I’ve been schooling myself on tags recently. Specifically I’ve been working with Ultimate Tag Warrior, which is a pain and yet one of the best plugins available. Tagging done properly works so well. I was able to get a new site built last Saturday and indexed, not just spidered, by Google on Wednesday. Here’s how:
I went to my favorite keyword research site, NicheBot and got to work. I was able to find a keyword phrase in my niche that got tons of daily traffic and had little competition. This phrase was perfect and I was able to purchase the .com for it.
I built a WordPress blog, found a great SEO’d theme and activated some of my favorite plugins like UTW, Akismet, Smart Update Pinger and Optiniche. Made URL-friendly links with permalink. You know, the typical stuff.
Then I posted twice a day. Using UTW in conjunction with NicheBot keyword phrases, I used tags that were search friendly. High demand and low competition. Within two days I was getting a trickle of traffic from Technorati from those tags.
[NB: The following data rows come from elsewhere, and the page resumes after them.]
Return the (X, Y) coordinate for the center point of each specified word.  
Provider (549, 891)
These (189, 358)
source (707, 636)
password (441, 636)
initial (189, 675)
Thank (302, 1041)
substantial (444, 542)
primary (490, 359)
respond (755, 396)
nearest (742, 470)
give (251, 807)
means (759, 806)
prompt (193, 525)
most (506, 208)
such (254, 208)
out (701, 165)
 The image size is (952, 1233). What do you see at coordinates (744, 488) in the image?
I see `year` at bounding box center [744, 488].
I am now so very careful about how I tag. I love tags. With search engines you are at the mercy of the algorithms on how they view your post and what keywords they choose to rank you with. You can try to play with keyword density but it is such a pain. With tags I specifically tell Technorati and others what I think my post is about. If I tag it for blue cars and you search Technorati for blue cars, my blog will be there. Good luck with that on Google.
And also if you use search terms with high demand and low competition as your tags, your blog will stay higher up on Technorati’s search listing longer for that tag. Huh? Let’s say you go to NicheBot and find that the phrase “clinical applications support” is searched for over a 100 times a day, yet the competition results only show 3 sites. It’s a good term to write a post about and use for tags. You post, tag and ping. Go to Technorati after, say an hour, and search for “clinical applications support”. You’ll be listed top 3, easy. OK, go back in three days. A week. Maybe a month even. For something that specific, as long as no one else has discovered your niche and started tagging about it, you’re listing will be the one people find when they search for it. And don’t think that Google won’t eventually take notice. It may come up in the Google results.
I also posted my blog on Delicious. I Blinked it. I Spurled it. Standard social bookmarking. After I get a few more posts I’ll start trading links.
So where was I listed after all this on Wednesday? #2 for my primary search term. Monetization will come in a few weeks after I get it accepted in some blog directories and by other blog owners.
Tag and ping done right, can do you right. As long as you sprinkle in careful keyword research.
And what’s sad? Lost Ball is not optimized for tags and keyword phrases as I detailed above…yet.


2 responses so far ↓
Svetoslav Garkov // May 11, 2007 at 8:51 am
Hello!
That is a very interesting theme! Could you please make a detailed of post about tagging and most spetially your tactic?
And one more thing. Could you please tell me another keyword research tool with the same abilities that is free?
Best Regards
Splork // May 11, 2007 at 11:57 am
Tagging and keyword research goes hand in hand for me. I would still use Nichebot to gather keywords. But you should find a keyword tool to your liking in this list. You can also use Google Adwords to gather up a nice list of keywords. These are both free. Once you decide on your keywords simply wrote an article and tag it with keywords that are relevant. Technorati and the like will use it to “index” your article. I find tag and ping to be very effective.